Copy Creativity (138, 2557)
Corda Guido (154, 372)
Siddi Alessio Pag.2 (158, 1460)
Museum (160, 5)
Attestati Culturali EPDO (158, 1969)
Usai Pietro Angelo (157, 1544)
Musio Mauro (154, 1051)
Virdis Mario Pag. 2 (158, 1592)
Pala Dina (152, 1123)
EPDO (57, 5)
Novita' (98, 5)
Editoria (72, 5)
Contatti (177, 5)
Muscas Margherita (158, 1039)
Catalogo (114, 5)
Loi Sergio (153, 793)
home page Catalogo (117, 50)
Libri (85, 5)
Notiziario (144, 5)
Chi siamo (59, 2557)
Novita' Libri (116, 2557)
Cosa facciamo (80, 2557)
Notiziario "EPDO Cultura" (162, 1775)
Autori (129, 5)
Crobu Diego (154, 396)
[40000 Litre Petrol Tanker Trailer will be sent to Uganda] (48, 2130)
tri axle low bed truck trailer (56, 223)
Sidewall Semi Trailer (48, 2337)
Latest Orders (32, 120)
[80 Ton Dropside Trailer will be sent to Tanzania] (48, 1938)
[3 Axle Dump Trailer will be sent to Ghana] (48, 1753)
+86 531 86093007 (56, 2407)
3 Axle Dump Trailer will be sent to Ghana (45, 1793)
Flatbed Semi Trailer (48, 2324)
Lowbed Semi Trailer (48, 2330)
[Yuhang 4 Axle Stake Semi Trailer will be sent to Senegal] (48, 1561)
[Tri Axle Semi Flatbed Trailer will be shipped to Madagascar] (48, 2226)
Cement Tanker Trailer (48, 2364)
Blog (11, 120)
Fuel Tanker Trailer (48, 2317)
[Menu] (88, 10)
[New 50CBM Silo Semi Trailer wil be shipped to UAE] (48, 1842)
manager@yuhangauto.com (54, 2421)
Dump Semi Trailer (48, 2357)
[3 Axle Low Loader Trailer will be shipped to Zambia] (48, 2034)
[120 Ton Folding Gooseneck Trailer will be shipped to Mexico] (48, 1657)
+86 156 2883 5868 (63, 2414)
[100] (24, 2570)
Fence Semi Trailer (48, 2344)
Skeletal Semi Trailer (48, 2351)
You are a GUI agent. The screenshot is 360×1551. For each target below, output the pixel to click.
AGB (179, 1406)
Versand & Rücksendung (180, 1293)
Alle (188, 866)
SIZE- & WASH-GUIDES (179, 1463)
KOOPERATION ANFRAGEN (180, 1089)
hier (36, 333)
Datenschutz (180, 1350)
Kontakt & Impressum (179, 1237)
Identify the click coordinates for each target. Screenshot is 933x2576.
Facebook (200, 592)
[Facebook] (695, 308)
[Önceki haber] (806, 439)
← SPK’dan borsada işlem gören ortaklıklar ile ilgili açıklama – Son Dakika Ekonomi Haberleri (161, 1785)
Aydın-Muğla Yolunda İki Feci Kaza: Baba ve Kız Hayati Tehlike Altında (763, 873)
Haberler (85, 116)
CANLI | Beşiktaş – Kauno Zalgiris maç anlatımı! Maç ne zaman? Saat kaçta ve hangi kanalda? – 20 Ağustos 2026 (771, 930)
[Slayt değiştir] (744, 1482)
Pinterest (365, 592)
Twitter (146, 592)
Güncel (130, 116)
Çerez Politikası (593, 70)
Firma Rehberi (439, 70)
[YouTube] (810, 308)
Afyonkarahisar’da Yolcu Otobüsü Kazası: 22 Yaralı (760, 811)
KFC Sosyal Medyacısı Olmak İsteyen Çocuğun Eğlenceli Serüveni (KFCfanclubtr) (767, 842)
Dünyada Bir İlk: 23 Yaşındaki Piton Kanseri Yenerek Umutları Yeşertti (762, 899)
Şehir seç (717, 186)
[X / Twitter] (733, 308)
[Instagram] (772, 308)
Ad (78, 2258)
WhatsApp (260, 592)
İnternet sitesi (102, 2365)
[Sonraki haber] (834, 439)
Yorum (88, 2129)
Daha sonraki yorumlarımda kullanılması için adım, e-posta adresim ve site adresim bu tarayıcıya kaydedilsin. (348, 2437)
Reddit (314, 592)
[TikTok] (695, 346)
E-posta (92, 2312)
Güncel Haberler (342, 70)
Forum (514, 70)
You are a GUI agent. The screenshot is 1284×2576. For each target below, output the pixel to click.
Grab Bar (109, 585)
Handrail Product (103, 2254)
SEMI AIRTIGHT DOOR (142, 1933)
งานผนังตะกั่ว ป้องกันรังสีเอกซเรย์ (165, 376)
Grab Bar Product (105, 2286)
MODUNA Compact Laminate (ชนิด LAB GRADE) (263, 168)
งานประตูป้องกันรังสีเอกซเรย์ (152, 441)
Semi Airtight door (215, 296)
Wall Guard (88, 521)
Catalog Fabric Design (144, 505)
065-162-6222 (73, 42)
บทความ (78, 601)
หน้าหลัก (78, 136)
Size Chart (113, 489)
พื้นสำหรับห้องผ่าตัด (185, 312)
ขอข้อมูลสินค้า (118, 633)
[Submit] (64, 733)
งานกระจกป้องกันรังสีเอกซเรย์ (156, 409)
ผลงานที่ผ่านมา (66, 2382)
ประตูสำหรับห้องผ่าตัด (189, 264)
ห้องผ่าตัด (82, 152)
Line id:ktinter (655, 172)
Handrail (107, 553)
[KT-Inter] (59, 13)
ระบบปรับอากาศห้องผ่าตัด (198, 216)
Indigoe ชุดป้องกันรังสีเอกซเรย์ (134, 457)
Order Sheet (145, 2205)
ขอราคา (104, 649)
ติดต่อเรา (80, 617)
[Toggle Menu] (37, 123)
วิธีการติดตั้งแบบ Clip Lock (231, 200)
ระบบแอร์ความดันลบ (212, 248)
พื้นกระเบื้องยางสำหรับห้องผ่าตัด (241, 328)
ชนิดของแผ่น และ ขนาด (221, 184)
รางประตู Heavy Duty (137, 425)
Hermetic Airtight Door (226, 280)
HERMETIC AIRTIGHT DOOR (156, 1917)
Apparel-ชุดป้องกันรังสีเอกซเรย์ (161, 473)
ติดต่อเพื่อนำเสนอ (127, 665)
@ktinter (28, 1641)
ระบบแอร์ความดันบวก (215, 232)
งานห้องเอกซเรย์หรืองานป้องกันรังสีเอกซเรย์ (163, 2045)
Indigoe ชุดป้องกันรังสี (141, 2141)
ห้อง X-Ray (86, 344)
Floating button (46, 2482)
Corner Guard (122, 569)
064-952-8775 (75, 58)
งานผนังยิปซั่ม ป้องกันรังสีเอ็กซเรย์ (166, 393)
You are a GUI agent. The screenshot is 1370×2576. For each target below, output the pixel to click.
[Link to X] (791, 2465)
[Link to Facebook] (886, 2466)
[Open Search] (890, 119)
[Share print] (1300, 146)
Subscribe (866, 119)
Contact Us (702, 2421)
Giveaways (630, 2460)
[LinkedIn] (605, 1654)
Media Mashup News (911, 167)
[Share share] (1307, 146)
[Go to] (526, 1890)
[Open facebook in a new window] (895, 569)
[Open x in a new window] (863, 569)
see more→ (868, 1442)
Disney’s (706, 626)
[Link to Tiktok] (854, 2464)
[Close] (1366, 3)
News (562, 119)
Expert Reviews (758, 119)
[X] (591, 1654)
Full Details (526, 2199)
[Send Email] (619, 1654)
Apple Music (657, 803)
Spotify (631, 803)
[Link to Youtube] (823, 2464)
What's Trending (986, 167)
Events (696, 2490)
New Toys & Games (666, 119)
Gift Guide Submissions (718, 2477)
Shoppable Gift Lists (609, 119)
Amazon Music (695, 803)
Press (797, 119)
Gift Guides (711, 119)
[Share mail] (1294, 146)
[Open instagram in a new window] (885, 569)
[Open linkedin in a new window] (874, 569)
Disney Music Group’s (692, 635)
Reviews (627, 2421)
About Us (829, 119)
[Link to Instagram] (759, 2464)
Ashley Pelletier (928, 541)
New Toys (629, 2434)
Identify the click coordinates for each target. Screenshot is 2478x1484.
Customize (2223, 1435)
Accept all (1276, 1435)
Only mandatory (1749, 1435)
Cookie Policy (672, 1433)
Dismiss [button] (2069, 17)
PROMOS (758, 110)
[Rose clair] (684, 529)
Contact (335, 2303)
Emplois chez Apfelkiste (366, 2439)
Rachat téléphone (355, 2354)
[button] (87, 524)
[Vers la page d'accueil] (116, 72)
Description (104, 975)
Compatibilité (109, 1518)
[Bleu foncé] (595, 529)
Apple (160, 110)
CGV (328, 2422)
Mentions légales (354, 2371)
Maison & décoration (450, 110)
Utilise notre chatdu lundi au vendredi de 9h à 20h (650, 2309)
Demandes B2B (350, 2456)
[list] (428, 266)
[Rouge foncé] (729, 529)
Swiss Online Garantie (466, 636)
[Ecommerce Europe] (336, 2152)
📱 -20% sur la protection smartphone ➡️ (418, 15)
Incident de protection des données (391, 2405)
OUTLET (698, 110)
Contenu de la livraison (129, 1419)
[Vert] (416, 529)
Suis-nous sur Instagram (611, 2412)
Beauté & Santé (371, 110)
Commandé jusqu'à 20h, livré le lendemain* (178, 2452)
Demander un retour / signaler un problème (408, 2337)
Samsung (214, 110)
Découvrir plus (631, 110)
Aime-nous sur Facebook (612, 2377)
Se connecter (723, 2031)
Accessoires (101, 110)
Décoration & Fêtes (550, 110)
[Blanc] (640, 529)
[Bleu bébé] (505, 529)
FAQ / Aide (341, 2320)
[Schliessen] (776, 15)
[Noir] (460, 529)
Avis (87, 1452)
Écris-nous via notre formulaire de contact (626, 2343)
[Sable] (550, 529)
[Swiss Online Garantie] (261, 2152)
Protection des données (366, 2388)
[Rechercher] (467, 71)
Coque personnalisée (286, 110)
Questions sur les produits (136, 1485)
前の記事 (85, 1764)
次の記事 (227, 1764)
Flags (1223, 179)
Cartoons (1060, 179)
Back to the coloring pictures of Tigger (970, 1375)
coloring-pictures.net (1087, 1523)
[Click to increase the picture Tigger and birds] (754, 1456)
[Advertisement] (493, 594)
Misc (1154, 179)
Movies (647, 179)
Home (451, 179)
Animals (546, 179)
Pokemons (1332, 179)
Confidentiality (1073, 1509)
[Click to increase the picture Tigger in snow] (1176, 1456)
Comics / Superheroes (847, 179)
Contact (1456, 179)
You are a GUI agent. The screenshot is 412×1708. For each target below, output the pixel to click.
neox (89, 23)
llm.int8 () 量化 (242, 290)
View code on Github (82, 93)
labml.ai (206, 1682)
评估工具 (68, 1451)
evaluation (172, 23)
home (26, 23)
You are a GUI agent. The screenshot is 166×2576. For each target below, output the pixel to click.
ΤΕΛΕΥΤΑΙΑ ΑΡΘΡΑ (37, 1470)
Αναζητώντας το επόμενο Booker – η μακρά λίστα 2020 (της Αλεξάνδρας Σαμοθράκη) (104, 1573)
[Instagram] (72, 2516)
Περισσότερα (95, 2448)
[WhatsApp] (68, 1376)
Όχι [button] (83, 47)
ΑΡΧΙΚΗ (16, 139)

+ + +

* _EXERCISE DESCRIPTION_
From the records above, print only the lines between the one holding "Catalogo (114, 5)" and the one holding "[Önceki haber] (806, 439)", inclusive, exactly as they stand.

* _ANSWER TO THE PROBLEM_
Catalogo (114, 5)
Loi Sergio (153, 793)
home page Catalogo (117, 50)
Libri (85, 5)
Notiziario (144, 5)
Chi siamo (59, 2557)
Novita' Libri (116, 2557)
Cosa facciamo (80, 2557)
Notiziario "EPDO Cultura" (162, 1775)
Autori (129, 5)
Crobu Diego (154, 396)
[40000 Litre Petrol Tanker Trailer will be sent to Uganda] (48, 2130)
tri axle low bed truck trailer (56, 223)
Sidewall Semi Trailer (48, 2337)
Latest Orders (32, 120)
[80 Ton Dropside Trailer will be sent to Tanzania] (48, 1938)
[3 Axle Dump Trailer will be sent to Ghana] (48, 1753)
+86 531 86093007 (56, 2407)
3 Axle Dump Trailer will be sent to Ghana (45, 1793)
Flatbed Semi Trailer (48, 2324)
Lowbed Semi Trailer (48, 2330)
[Yuhang 4 Axle Stake Semi Trailer will be sent to Senegal] (48, 1561)
[Tri Axle Semi Flatbed Trailer will be shipped to Madagascar] (48, 2226)
Cement Tanker Trailer (48, 2364)
Blog (11, 120)
Fuel Tanker Trailer (48, 2317)
[Menu] (88, 10)
[New 50CBM Silo Semi Trailer wil be shipped to UAE] (48, 1842)
manager@yuhangauto.com (54, 2421)
Dump Semi Trailer (48, 2357)
[3 Axle Low Loader Trailer will be shipped to Zambia] (48, 2034)
[120 Ton Folding Gooseneck Trailer will be shipped to Mexico] (48, 1657)
+86 156 2883 5868 (63, 2414)
[100] (24, 2570)
Fence Semi Trailer (48, 2344)
Skeletal Semi Trailer (48, 2351)
You are a GUI agent. The screenshot is 360×1551. For each target below, output the pixel to click.
AGB (179, 1406)
Versand & Rücksendung (180, 1293)
Alle (188, 866)
SIZE- & WASH-GUIDES (179, 1463)
KOOPERATION ANFRAGEN (180, 1089)
hier (36, 333)
Datenschutz (180, 1350)
Kontakt & Impressum (179, 1237)
Identify the click coordinates for each target. Screenshot is 933x2576.
Facebook (200, 592)
[Facebook] (695, 308)
[Önceki haber] (806, 439)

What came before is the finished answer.